| What the task asks |
Line by line, give the data again exactly as it appears.

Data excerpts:

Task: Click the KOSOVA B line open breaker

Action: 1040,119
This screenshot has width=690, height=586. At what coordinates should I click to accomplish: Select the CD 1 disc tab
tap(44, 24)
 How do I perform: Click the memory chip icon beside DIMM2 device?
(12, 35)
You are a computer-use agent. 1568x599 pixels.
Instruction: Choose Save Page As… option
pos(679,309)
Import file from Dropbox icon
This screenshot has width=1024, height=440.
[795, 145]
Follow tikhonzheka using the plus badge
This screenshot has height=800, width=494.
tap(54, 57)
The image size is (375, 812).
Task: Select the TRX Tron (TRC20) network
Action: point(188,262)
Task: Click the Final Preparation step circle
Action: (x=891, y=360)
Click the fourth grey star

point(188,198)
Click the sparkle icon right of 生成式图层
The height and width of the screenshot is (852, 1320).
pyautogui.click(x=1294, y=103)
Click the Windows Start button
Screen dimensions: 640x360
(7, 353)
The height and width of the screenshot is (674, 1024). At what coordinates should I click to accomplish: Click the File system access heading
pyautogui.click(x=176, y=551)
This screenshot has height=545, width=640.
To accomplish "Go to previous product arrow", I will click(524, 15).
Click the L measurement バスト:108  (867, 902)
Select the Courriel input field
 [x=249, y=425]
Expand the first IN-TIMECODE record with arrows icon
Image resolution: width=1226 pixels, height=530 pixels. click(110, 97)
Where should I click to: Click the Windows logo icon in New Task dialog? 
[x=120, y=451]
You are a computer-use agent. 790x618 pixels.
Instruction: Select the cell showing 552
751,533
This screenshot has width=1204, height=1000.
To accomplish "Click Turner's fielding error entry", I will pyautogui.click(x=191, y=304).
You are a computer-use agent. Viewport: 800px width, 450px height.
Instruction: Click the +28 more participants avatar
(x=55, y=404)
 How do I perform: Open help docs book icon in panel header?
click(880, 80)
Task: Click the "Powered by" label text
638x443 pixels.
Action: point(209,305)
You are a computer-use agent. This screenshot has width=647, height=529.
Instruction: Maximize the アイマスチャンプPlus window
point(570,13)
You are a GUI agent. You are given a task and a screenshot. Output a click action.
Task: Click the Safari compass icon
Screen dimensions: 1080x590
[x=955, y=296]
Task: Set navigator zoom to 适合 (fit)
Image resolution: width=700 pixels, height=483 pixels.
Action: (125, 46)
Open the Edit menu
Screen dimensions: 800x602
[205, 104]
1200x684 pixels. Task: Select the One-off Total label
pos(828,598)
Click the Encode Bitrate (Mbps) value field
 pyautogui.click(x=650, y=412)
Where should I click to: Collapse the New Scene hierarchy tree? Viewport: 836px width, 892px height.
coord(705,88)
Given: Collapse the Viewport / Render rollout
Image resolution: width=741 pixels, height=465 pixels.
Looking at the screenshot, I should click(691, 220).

| Solution for this problem |
Task: Click the KOSOVA B line open breaker

Action: 1040,119
This screenshot has width=690, height=586. At what coordinates should I click to accomplish: Select the CD 1 disc tab
tap(44, 24)
 How do I perform: Click the memory chip icon beside DIMM2 device?
(12, 35)
You are a computer-use agent. 1568x599 pixels.
Instruction: Choose Save Page As… option
pos(679,309)
Import file from Dropbox icon
This screenshot has width=1024, height=440.
[795, 145]
Follow tikhonzheka using the plus badge
This screenshot has height=800, width=494.
tap(54, 57)
The image size is (375, 812).
Task: Select the TRX Tron (TRC20) network
Action: point(188,262)
Task: Click the Final Preparation step circle
Action: (x=891, y=360)
Click the fourth grey star

point(188,198)
Click the sparkle icon right of 生成式图层
The height and width of the screenshot is (852, 1320).
pyautogui.click(x=1294, y=103)
Click the Windows Start button
Screen dimensions: 640x360
(7, 353)
The height and width of the screenshot is (674, 1024). At what coordinates should I click to accomplish: Click the File system access heading
pyautogui.click(x=176, y=551)
This screenshot has height=545, width=640.
To accomplish "Go to previous product arrow", I will click(524, 15).
Click the L measurement バスト:108  (867, 902)
Select the Courriel input field
 [x=249, y=425]
Expand the first IN-TIMECODE record with arrows icon
Image resolution: width=1226 pixels, height=530 pixels. click(110, 97)
Where should I click to: Click the Windows logo icon in New Task dialog? 
[x=120, y=451]
You are a computer-use agent. 790x618 pixels.
Instruction: Select the cell showing 552
751,533
This screenshot has width=1204, height=1000.
To accomplish "Click Turner's fielding error entry", I will pyautogui.click(x=191, y=304).
You are a computer-use agent. Viewport: 800px width, 450px height.
Instruction: Click the +28 more participants avatar
(x=55, y=404)
 How do I perform: Open help docs book icon in panel header?
click(880, 80)
Task: Click the "Powered by" label text
638x443 pixels.
Action: point(209,305)
You are a computer-use agent. This screenshot has width=647, height=529.
Instruction: Maximize the アイマスチャンプPlus window
point(570,13)
You are a GUI agent. You are given a task and a screenshot. Output a click action.
Task: Click the Safari compass icon
Screen dimensions: 1080x590
[x=955, y=296]
Task: Set navigator zoom to 适合 (fit)
Image resolution: width=700 pixels, height=483 pixels.
Action: (125, 46)
Open the Edit menu
Screen dimensions: 800x602
[205, 104]
1200x684 pixels. Task: Select the One-off Total label
pos(828,598)
Click the Encode Bitrate (Mbps) value field
 pyautogui.click(x=650, y=412)
Where should I click to: Collapse the New Scene hierarchy tree? Viewport: 836px width, 892px height.
coord(705,88)
Given: Collapse the Viewport / Render rollout
Image resolution: width=741 pixels, height=465 pixels.
Looking at the screenshot, I should click(691, 220).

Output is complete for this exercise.